RemoteServerAttributes ratt;
ratt.ReadguidPrefix("4D.49.47.55.45.4c.5f.42.41.52.52.4f");
ParticipantAttributes PParam;
PParam.rtps.builtin.discovery_config.discoveryProtocol = DiscoveryProtocol_t::CLIENT;
PParam.rtps.builtin.domainId = 0;
PParam.rtps.builtin.discovery_config.leaseDuration = c_TimeInfinite;
PParam.rtps.setName("Participant_pub");
// Placeholder values for the server address
Locator_t server_address;
server_address.kind = LOCATOR_KIND_TCPv4;
IPLocator::setLogicalPort(server_address, 64863);
IPLocator::setPhysicalPort(server_address, 9843);
IPLocator::setIPv4(server_address, 192, 168, 1, 113);
ratt.metatrafficUnicastLocatorList.push_back(server_address);
PParam.rtps.builtin.discovery_config.m_DiscoveryServers.push_back(ratt);
PParam.rtps.useBuiltinTransports = false;
std::shared_ptr<TCPv4TransportDescriptor> descriptor = std::make_shared<TCPv4TransportDescriptor>();
// Generate a listening port for the client
std::default_random_engine gen(System::GetPID());
std::uniform_int_distribution<int> rdn(49152, 65535);
descriptor->add_listener_port(rdn(gen)); // IANA ephemeral port number
descriptor->wait_for_tcp_negotiation = false;
PParam.rtps.userTransports.push_back(descriptor);
mp_participant = Domain::createParticipant(PParam);
TCP transport code setup for a server¶
The DiscoverySettings discovery_config is almost the same as in
UDP server case.
Here the server_address locator specifies 64863 as the logical port instead of the physical one.
A new TCPv4TransportDescriptor must be created and a physical listening port selected.
Unlike the client code, this
listening port (9843 in the example) must be known beforehand for all Clients in order to successfully deliver
metatraffic to the server.
ParticipantAttributes PParam;
PParam.rtps.builtin.discovery_config.discoveryProtocol = DiscoveryProtocol_t::SERVER;
PParam.rtps.ReadguidPrefix("4D.49.47.55.45.4c.5f.42.41.52.52.4f");
PParam.rtps.builtin.domainId = 0;
PParam.rtps.builtin.discovery_config.leaseDuration = c_TimeInfinite;
PParam.rtps.setName("Participant_server");
// Placeholder values for the server address
Locator_t server_address;
server_address.kind = LOCATOR_KIND_TCPv4;
IPLocator::setLogicalPort(server_address, 64863);
IPLocator::setIPv4(server_address, 192, 168, 1, 113);
PParam.rtps.builtin.metatrafficUnicastLocatorList.push_back(server_address);
std::shared_ptr<TCPv4TransportDescriptor> descriptor = std::make_shared<TCPv4TransportDescriptor>();
descriptor->wait_for_tcp_negotiation = false;
descriptor->add_listener_port(9843);
PParam.rtps.useBuiltinTransports = false;
PParam.rtps.userTransports.push_back(descriptor);
mp_participant = Domain::createParticipant(PParam);
Version 2.0.0¶
This version mainly updates the validation system to adapt it to the new version of the Discovery Server discovery mechanism released in eProsima Fast DDS 2.0.2.
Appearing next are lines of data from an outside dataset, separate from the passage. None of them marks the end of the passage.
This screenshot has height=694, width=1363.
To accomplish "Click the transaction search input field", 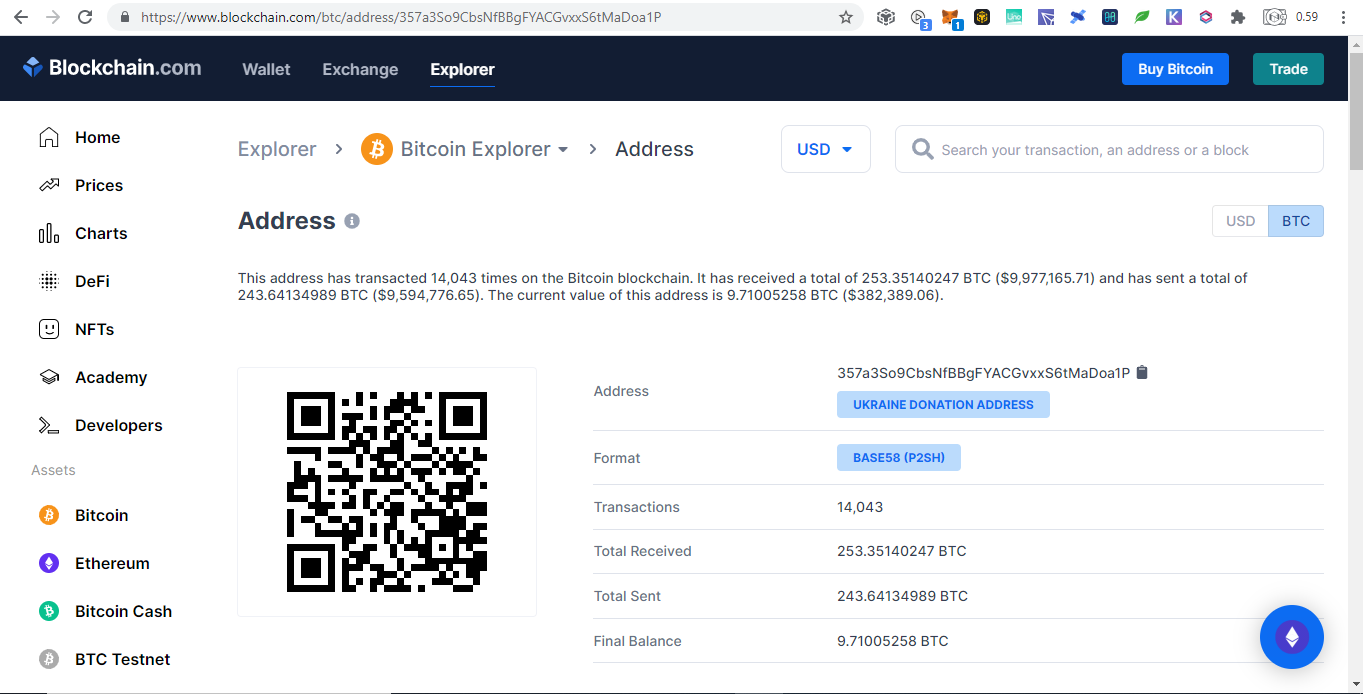I will tap(1109, 149).
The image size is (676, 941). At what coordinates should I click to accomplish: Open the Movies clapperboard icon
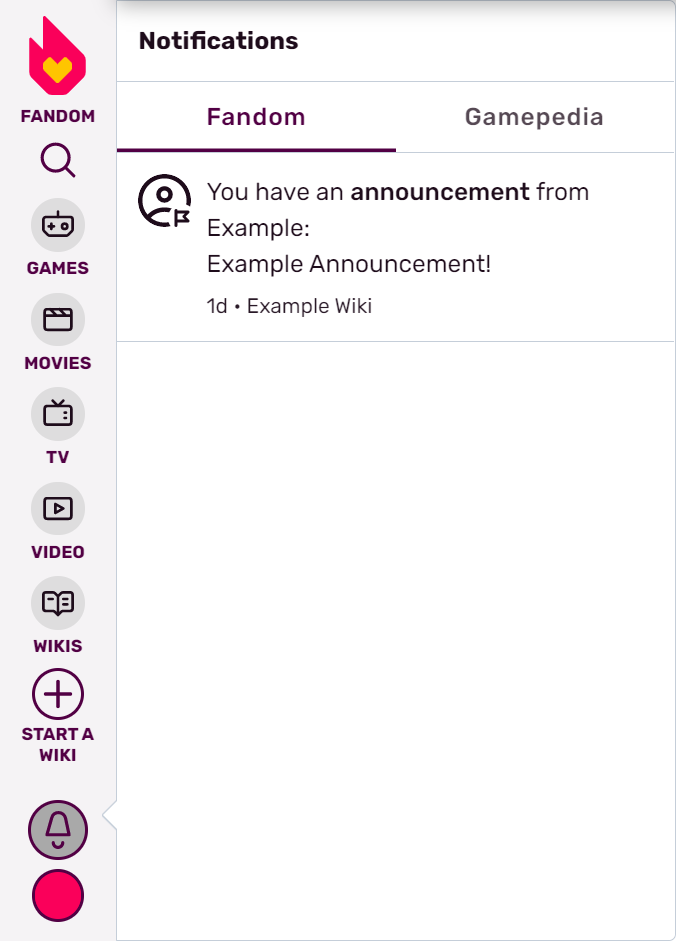(x=57, y=320)
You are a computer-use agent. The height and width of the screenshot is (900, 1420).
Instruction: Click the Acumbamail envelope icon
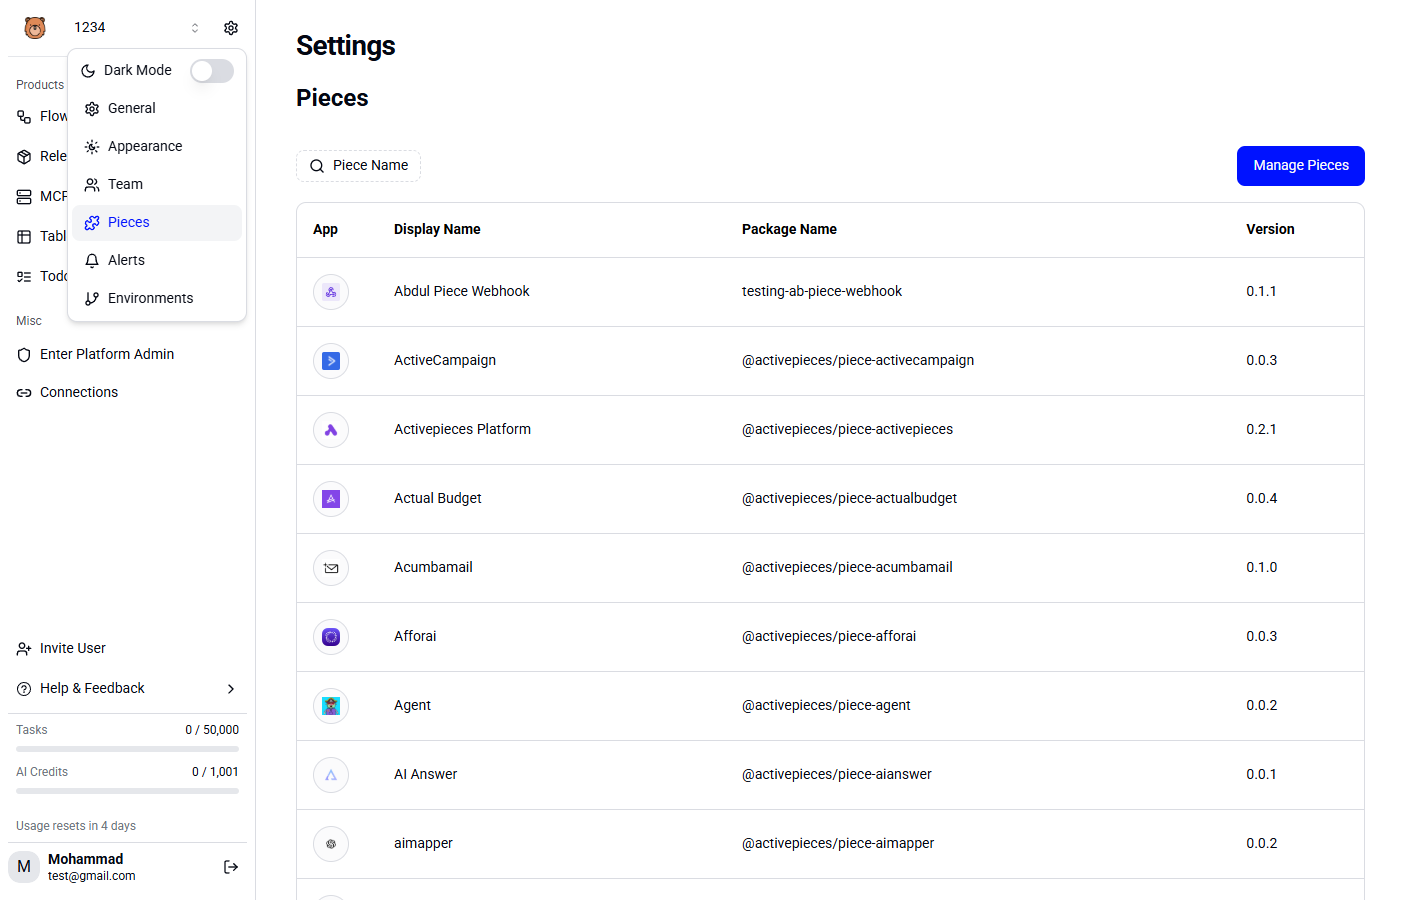tap(331, 568)
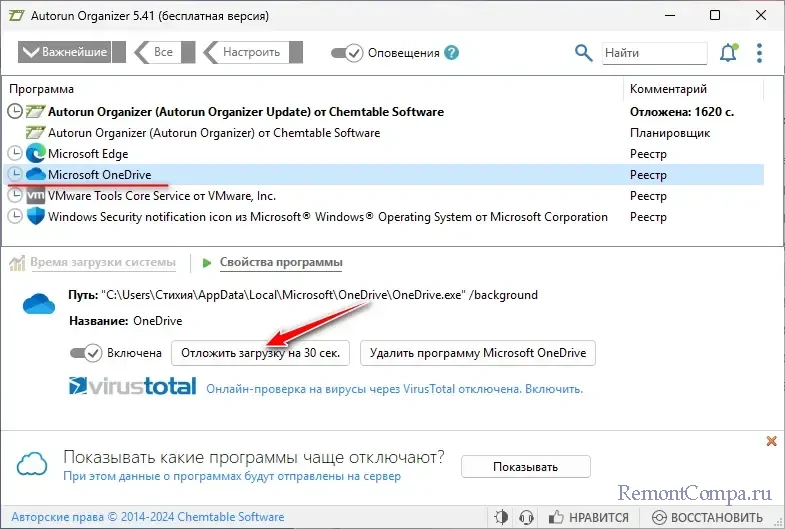Click the clock icon beside Microsoft OneDrive

(x=15, y=175)
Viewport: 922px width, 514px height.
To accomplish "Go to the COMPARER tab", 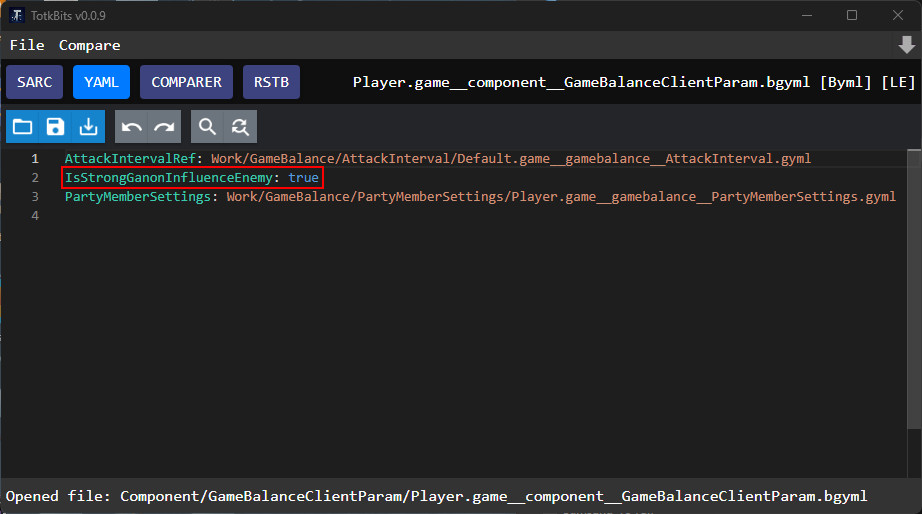I will click(x=186, y=82).
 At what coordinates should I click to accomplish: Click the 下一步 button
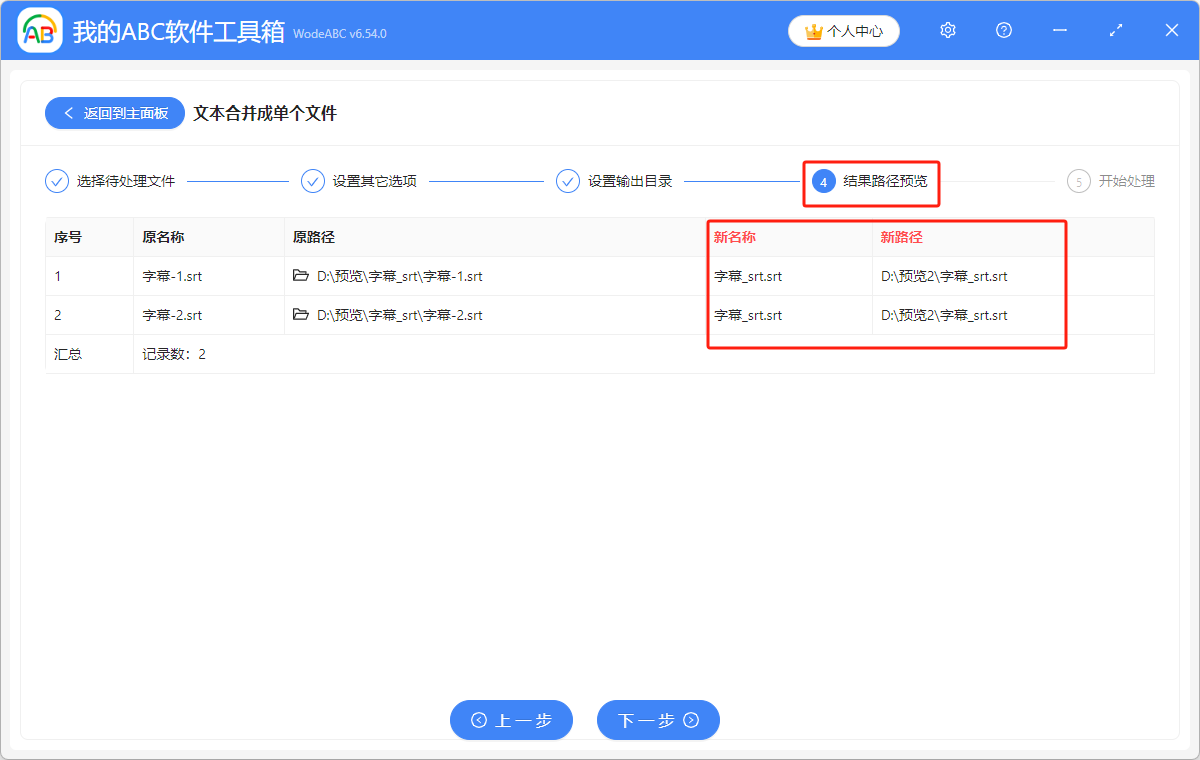(658, 720)
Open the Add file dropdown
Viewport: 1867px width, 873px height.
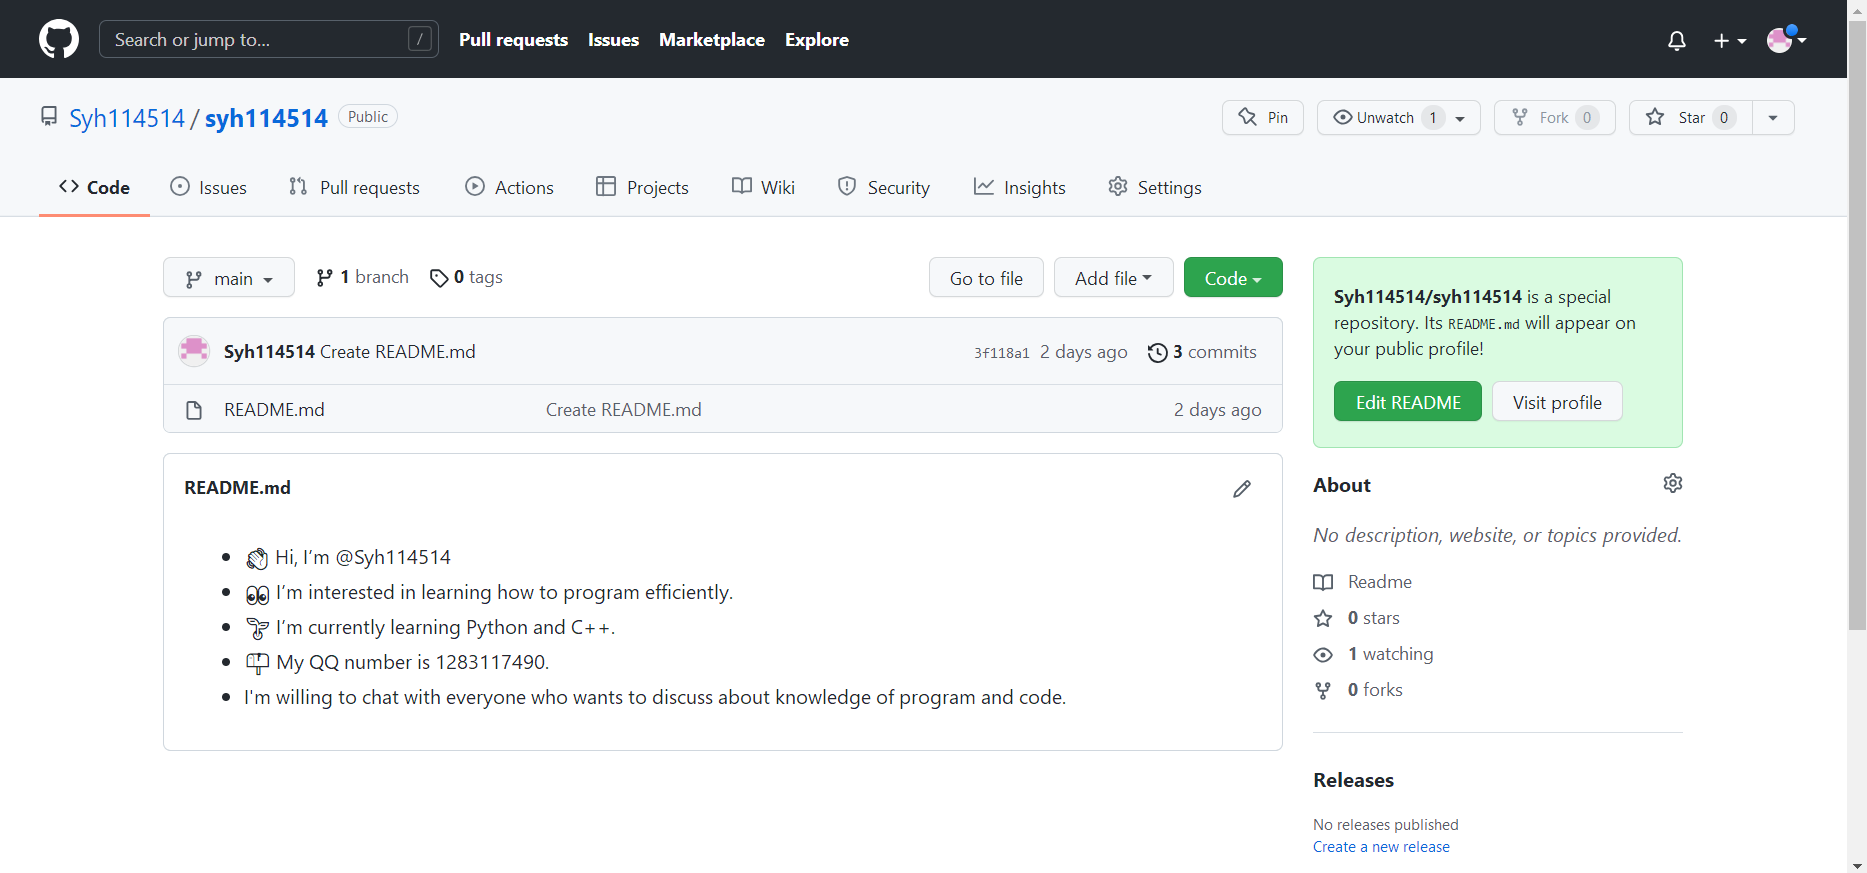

Updated the entire test suite.
Validation system based on expected and fixed test results.
Removed the snapshots validation mode since the discovery databases of the participants are unique.
Previous versions¶
Version 1.0.0¶
First release.
Server creation and setup capabilities.
Discovery testing capabilities.
Single process suite of tests added.
Multi-process test capability added (generation and validation of snapshots serialized as XML).
HelloWorld example over UDP and TCP.
Extended schema that simplifies setup for server creation and testing purposes.